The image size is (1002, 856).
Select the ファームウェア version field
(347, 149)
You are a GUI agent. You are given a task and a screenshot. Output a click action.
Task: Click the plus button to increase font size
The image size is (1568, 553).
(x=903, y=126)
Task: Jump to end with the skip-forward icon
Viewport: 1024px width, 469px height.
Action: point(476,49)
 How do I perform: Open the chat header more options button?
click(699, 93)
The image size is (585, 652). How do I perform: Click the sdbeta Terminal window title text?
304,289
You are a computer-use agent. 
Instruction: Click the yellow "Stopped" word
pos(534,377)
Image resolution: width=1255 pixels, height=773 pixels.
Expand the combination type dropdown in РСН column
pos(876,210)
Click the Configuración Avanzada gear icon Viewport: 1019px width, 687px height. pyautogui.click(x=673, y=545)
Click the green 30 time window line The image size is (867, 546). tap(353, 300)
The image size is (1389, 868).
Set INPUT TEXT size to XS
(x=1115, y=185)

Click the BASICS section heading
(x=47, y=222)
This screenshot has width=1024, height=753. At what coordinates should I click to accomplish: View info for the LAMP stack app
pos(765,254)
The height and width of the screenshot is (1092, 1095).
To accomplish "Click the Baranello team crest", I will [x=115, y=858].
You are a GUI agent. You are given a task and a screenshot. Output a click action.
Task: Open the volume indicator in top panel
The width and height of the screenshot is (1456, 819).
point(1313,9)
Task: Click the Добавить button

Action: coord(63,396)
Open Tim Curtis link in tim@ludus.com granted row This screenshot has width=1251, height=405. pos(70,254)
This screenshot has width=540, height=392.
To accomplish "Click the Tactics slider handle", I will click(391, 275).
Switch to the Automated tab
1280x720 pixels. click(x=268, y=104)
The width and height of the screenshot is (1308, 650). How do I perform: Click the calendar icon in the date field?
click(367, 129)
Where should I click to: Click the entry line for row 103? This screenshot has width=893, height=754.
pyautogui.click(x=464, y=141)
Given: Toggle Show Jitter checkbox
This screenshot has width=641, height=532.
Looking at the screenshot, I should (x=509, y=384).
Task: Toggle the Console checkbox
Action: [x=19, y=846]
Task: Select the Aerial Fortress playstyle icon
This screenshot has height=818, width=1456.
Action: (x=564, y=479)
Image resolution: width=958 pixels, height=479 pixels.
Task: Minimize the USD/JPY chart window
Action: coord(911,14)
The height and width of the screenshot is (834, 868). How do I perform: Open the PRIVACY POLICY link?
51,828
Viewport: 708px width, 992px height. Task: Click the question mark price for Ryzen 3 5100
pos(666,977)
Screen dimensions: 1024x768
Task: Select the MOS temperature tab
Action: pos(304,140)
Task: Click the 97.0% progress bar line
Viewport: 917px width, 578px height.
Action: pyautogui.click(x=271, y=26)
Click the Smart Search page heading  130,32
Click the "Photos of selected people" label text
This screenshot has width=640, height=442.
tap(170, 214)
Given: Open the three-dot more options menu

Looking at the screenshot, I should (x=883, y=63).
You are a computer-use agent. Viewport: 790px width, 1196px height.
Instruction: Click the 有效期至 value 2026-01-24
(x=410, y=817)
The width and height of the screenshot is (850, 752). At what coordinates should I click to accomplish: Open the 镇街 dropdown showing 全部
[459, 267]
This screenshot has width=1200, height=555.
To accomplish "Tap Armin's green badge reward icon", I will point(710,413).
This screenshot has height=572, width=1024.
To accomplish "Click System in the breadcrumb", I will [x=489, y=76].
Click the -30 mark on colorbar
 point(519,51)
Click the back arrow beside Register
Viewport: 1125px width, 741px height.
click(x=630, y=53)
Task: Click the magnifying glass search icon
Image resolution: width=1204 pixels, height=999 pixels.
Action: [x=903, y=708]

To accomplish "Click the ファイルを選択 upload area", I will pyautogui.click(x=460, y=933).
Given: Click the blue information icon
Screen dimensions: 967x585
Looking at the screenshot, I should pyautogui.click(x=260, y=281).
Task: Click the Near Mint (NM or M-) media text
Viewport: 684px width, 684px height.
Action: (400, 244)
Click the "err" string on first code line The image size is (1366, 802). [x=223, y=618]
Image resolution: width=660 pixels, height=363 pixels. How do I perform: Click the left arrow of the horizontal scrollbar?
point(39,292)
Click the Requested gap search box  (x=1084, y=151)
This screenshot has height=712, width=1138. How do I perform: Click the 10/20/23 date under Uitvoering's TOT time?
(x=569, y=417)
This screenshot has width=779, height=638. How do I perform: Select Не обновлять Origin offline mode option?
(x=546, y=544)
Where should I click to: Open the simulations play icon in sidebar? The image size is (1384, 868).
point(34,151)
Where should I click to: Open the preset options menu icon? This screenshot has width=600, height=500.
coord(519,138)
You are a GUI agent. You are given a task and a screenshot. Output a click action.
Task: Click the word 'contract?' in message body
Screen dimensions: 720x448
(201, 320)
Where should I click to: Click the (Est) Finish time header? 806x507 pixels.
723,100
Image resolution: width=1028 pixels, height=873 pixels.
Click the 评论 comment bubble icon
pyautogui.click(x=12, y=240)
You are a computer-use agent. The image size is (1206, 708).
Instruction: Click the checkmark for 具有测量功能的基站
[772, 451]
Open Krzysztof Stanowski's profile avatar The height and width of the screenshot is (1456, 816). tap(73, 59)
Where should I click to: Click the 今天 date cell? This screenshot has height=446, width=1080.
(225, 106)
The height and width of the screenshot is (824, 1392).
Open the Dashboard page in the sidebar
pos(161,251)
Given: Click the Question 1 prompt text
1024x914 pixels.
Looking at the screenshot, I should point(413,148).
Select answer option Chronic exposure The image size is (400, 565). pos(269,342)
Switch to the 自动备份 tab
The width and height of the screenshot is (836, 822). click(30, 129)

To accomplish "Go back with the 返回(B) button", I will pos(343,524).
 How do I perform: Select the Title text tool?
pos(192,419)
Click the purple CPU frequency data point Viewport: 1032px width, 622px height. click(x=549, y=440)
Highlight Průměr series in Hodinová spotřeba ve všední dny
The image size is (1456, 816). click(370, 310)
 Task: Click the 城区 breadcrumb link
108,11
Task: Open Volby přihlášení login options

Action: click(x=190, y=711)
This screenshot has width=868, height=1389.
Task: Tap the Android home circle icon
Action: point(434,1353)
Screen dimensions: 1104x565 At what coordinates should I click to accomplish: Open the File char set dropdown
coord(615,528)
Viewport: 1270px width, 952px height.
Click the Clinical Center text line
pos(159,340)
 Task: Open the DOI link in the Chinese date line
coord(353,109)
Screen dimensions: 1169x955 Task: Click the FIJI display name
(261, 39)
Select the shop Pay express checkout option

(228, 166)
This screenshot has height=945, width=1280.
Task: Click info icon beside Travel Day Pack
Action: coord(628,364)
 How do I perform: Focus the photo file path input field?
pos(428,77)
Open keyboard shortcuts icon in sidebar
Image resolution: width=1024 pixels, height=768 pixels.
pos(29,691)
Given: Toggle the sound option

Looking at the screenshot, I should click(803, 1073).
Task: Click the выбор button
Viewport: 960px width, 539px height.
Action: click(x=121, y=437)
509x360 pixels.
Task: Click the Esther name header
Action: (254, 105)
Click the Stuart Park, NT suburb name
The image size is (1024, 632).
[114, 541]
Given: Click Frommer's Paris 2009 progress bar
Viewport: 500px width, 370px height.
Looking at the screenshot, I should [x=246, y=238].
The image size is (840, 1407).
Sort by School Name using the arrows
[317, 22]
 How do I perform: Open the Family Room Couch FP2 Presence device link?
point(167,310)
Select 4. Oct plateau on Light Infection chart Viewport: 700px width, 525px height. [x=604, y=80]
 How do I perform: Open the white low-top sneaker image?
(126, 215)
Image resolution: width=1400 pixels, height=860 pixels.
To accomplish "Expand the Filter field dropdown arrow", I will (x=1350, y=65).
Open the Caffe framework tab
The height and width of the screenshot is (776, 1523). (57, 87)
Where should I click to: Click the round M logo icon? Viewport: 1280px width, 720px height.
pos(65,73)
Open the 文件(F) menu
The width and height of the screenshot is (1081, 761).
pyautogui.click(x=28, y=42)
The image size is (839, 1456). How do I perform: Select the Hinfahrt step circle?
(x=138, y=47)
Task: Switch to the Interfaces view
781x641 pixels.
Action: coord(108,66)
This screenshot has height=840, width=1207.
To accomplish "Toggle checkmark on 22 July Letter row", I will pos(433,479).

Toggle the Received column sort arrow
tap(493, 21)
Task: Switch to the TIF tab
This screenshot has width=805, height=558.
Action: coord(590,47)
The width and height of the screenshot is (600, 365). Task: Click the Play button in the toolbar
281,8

○ ○ ○ ○ ○

• **Problem description**
Please give back exactly the lines of this listing beginning at the line with "Given: Click Frommer's" and ending with the line with "Select 4. Oct", both included, and nothing else.

• **Response to the task**
Given: Click Frommer's Paris 2009 progress bar
Viewport: 500px width, 370px height.
Looking at the screenshot, I should [x=246, y=238].
The image size is (840, 1407).
Sort by School Name using the arrows
[317, 22]
 How do I perform: Open the Family Room Couch FP2 Presence device link?
point(167,310)
Select 4. Oct plateau on Light Infection chart Viewport: 700px width, 525px height. [x=604, y=80]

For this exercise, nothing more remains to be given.